● **TASK BRIEF**: Restate word for word only the lines from the one with "Task: Click the Connections sidebar icon" through the end of the records; no pictures belong in the copy.

[Collected data]
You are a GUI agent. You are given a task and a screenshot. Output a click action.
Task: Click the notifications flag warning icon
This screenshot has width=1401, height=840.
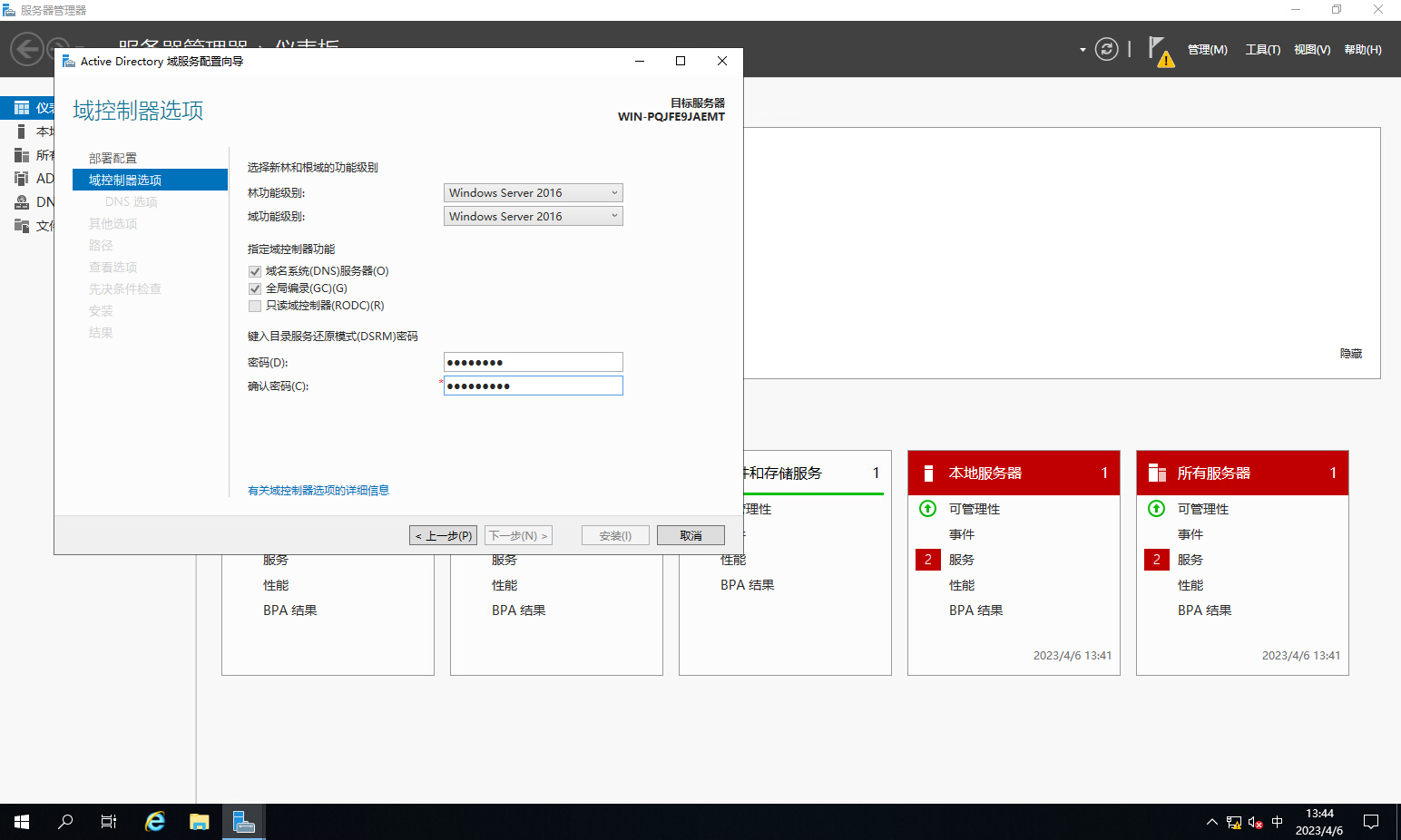pyautogui.click(x=1160, y=51)
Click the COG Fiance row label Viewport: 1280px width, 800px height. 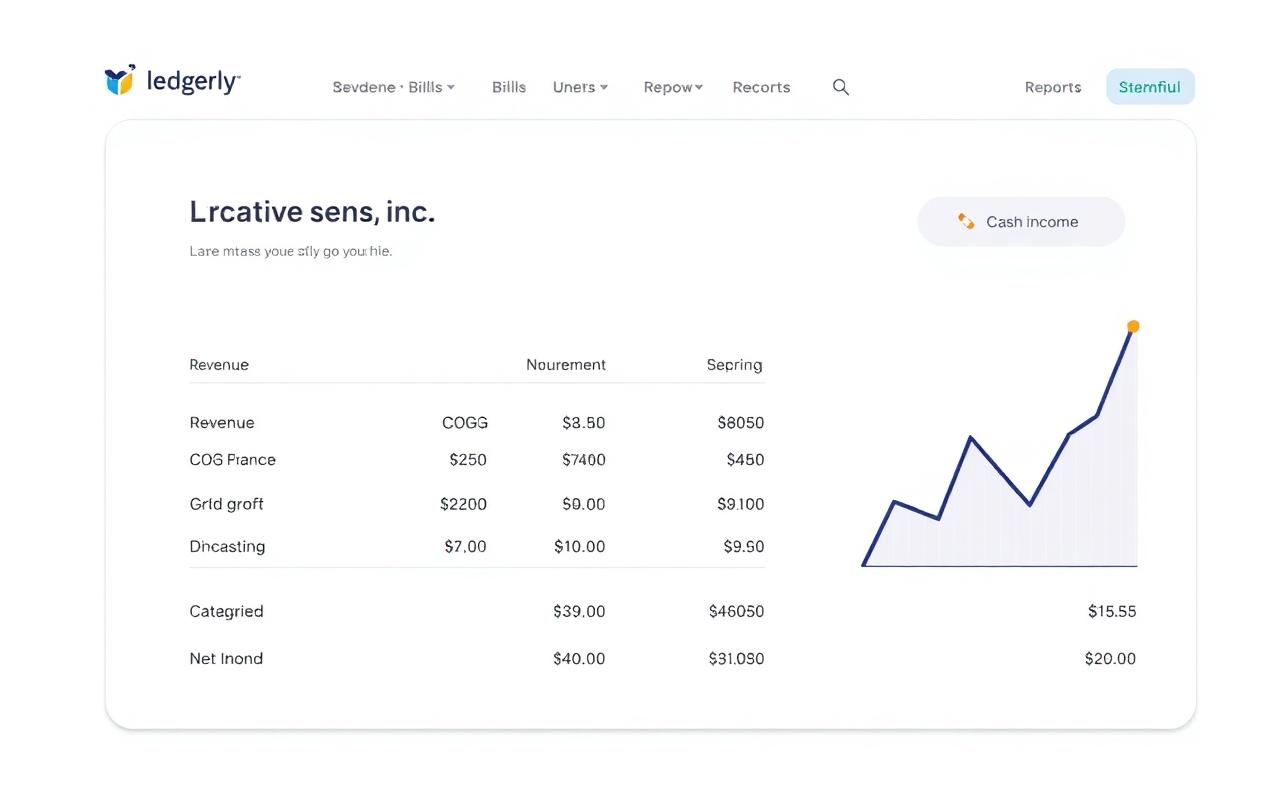click(x=232, y=459)
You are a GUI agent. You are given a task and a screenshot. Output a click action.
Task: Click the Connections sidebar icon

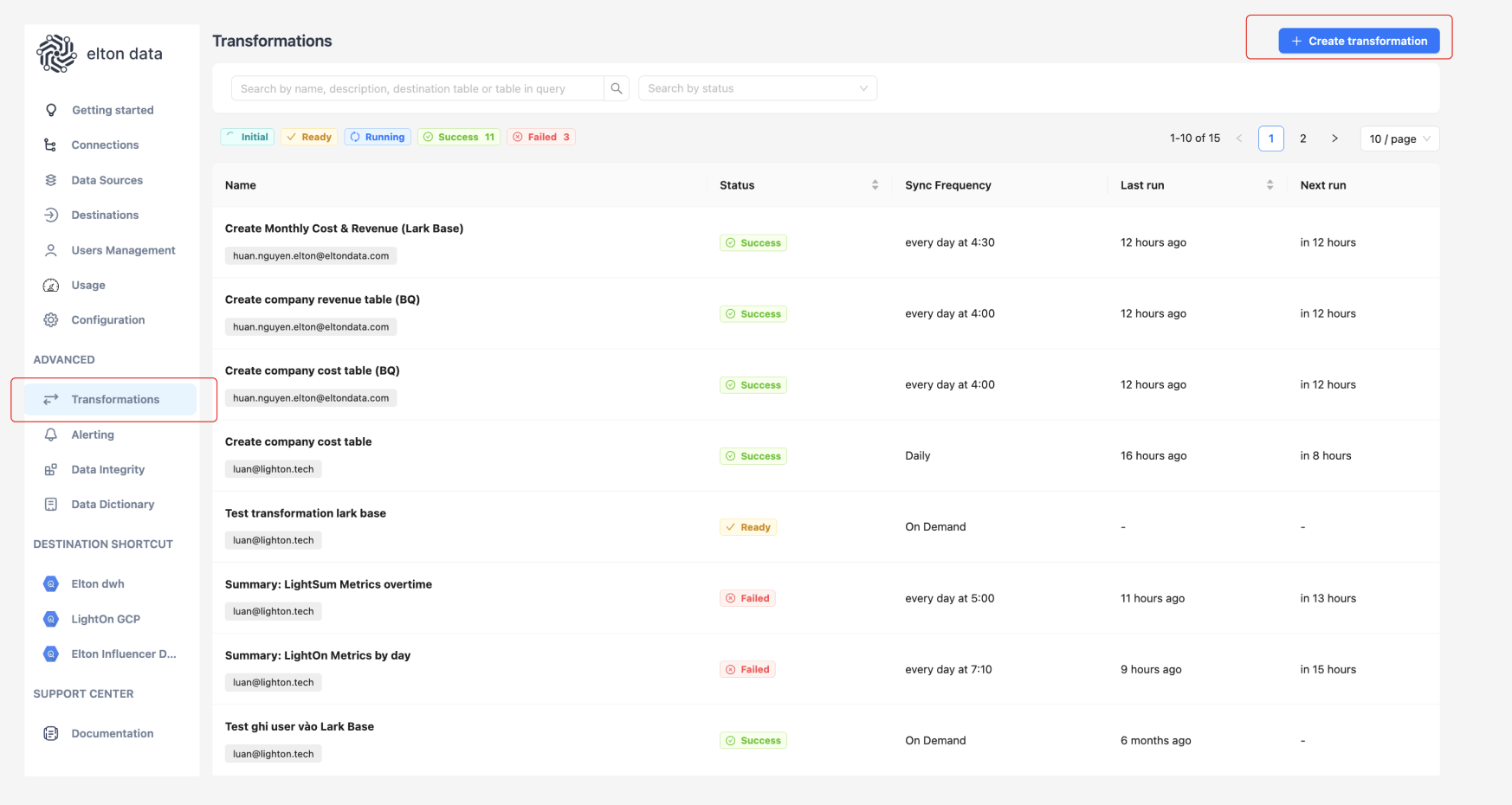tap(50, 145)
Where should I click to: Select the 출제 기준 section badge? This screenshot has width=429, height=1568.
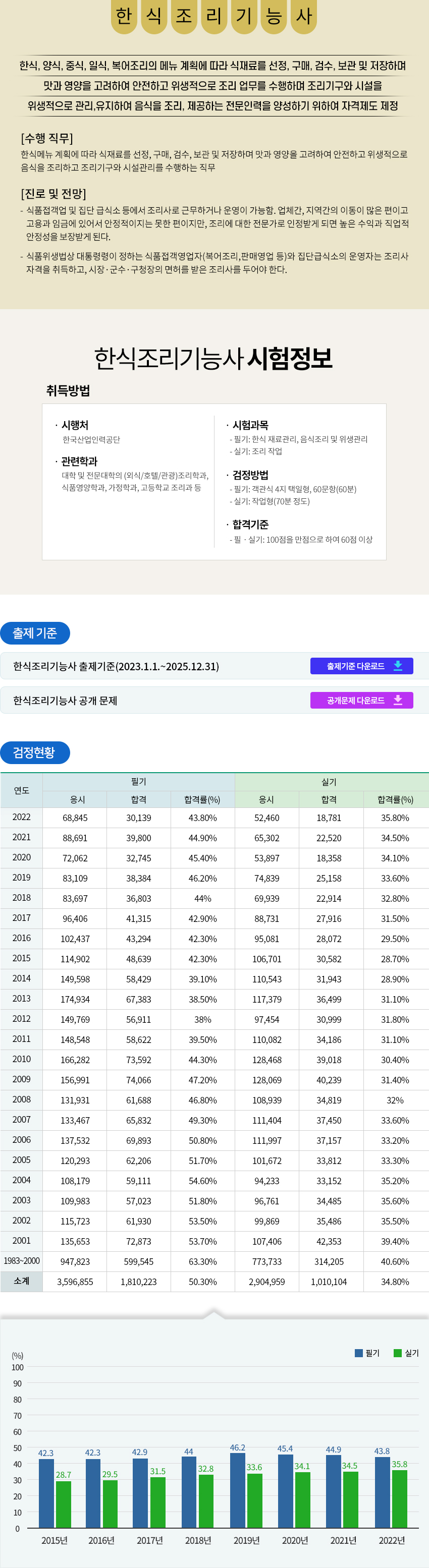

● **WRITTEN ANSWER**:
Task: Click the Connections sidebar icon

tap(50, 145)
Where should I click to: Select the 출제 기준 section badge? This screenshot has width=429, height=1568.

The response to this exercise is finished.